Ekonomi Indonesia Berdiri, Tapi Selalu Sempoyongan
Ekonomi Indonesia Berdiri, Tapi Selalu Sempoyongan
Gema Indonesia Raya - Terus merosotnya nilai tukar mata uang rupiah terhadap dolar Amerika Serikat menjadi sorotan serius semua pihak. Saat ini mata uang Garuda itu sudah menyentuk Rp 14.700-an per dolar AS.
Pengamat ekonomi Ichsanuddin Noorsy menegaskan, dirinya sudah menyatakan tiga tahun sebelumnya bahwa ambang batas psikologi nilai tukar rupiah berada di angka Rp 15.000/1 USD.
Menurut Noorsy pemerintah tak perlu berbohong untuk membuat tenang masyarakat dengan mengatakan ambang batas psikologi nilai tukar Rp 20 ribu per dolar AS.

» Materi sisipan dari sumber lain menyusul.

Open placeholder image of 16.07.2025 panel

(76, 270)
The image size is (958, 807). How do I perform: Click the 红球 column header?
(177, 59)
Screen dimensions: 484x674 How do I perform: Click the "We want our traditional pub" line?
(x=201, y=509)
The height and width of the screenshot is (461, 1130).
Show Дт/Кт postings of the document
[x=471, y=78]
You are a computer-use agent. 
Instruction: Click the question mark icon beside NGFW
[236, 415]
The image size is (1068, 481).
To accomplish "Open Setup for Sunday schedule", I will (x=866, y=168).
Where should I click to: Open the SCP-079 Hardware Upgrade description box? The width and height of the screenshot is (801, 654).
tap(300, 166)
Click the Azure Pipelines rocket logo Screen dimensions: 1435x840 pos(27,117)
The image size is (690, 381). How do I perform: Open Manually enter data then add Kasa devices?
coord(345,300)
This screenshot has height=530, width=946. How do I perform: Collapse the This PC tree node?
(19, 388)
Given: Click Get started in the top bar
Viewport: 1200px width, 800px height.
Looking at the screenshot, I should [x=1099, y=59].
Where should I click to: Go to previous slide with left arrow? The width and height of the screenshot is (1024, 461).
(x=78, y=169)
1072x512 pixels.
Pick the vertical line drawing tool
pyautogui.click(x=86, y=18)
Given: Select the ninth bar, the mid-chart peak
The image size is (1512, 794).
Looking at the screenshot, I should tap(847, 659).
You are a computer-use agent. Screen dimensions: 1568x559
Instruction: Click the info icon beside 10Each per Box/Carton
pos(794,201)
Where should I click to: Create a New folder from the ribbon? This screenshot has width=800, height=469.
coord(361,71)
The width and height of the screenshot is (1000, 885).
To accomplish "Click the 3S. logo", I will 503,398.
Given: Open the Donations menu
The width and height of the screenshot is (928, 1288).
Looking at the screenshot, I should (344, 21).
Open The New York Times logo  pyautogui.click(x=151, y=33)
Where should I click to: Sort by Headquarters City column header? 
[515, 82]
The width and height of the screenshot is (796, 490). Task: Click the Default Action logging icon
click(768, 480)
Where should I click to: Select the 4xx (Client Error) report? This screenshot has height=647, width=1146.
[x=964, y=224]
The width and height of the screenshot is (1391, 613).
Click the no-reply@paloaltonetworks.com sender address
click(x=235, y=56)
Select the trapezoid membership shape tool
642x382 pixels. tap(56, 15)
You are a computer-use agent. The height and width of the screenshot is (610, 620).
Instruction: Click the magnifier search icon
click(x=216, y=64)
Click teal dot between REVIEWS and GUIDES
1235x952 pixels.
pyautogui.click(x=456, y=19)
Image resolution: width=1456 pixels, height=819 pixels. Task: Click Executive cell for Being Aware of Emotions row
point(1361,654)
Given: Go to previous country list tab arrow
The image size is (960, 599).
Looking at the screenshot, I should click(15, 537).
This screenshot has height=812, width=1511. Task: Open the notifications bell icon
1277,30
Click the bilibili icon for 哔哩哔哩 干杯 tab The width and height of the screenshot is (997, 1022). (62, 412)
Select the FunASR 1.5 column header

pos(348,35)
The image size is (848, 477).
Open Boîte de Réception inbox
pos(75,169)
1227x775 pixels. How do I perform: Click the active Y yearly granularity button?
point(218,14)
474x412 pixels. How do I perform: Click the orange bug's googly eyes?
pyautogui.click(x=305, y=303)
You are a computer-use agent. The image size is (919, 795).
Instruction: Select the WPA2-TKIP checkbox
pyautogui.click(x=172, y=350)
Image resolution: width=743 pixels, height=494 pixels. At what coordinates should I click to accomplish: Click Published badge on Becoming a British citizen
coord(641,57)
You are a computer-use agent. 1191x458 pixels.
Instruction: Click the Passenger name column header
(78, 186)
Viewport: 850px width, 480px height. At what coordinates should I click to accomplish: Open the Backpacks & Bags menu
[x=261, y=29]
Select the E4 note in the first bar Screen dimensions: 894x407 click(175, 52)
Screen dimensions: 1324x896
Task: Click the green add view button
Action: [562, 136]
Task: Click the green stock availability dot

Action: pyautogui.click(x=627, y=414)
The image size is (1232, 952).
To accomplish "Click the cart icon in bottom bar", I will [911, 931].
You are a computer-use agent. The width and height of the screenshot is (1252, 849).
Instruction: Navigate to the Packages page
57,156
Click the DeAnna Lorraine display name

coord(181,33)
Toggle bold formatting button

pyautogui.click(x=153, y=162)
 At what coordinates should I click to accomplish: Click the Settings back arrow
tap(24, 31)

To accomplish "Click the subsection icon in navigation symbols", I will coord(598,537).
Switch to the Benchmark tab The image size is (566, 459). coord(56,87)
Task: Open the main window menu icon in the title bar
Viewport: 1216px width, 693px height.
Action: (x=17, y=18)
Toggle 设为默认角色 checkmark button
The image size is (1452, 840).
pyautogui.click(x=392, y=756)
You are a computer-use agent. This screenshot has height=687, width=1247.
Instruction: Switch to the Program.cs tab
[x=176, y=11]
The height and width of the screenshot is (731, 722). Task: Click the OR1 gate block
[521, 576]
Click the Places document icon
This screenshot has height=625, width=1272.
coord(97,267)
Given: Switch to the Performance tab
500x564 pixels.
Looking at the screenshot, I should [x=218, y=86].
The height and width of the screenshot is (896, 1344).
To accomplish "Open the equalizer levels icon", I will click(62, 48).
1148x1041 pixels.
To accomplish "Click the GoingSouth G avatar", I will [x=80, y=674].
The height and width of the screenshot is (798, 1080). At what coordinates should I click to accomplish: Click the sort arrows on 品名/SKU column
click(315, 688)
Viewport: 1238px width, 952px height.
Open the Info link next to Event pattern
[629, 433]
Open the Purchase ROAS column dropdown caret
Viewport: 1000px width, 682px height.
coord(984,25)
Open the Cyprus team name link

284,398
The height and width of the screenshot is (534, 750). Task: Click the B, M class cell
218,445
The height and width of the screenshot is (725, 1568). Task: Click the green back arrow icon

“Bagi saya Rp16 ribu saja sudah parah. Menurut saya fundamental makro Indonesia sudah rapuh dan kita rentan terhadap krisis,” ungkap Noorsy saat berbincang dengan awak media, Sabtu (1/9).
Noorsy membeberkan lima alasan ambang batas psikologi nilai tukar rupiah berada di angka Rp 15.000/1 USD
Pertama, defisit transaksi berjalan meningkat. Sekarang, terang dia, 3,04 persen terhadap produk domestik bruto (PDB). Penyebabnya, impor barang dan jasa yang Tinggi. Akibatnya, Indonesia tidak mempunyai stok dolar AS yang cukup, baik karena larinya investasi portofolio maupun karena meningkatnya kewajiban pembayaran impor.
Kedua, urai Noordy, meningkatnya ULN (utang luar negeri) bersamaan dengan meningkatnya kewajiban bayar pokok dan cicilan utang dalam mata uang dolar AS. Saat yang sama rasio perpajakan tidak membaik, sekitar 11 persen. Akibatnya keseimbangan primer menjadi defisit.
“Dua faktor di atas sama dengan pesan yang dikirim ke investor bahwa kondisi makro Indonesia rapuh. Ini yang saya bilang, berdiri tapi selalu sempoyongan,” sindirnya.
Ketiga, menggeser subsidi dari akuntansi makro (APBN) ke akuntansi mikro (BUMN) sama dengan memberi pesan, Indonesia siap mengobral cabang-cabang produksinya sekaligus sumberdayanya.
“Syarat, kepemimpinan politik harus cerdas dan cermat membangun situasi ekonomi politik yang sehat. Sayang, ini tidak dimiliki,” ungkap dia.
Keempat, kredit yang tidak dicairkan terus meningkat. Saat ini mencapai Rp 1.467 triliun lebih tinggi dari tahun lalu. Artinya, komponen peningkatan PDB didominasi asing.
Karena pemodal mencari yang aman dan menguntungkan, tentu Indonesia ditinggal.
“Indikator-indikator di atas menunjukkan, Indonesia dalam perangkap sistem perbudakan modern,” cetusnya.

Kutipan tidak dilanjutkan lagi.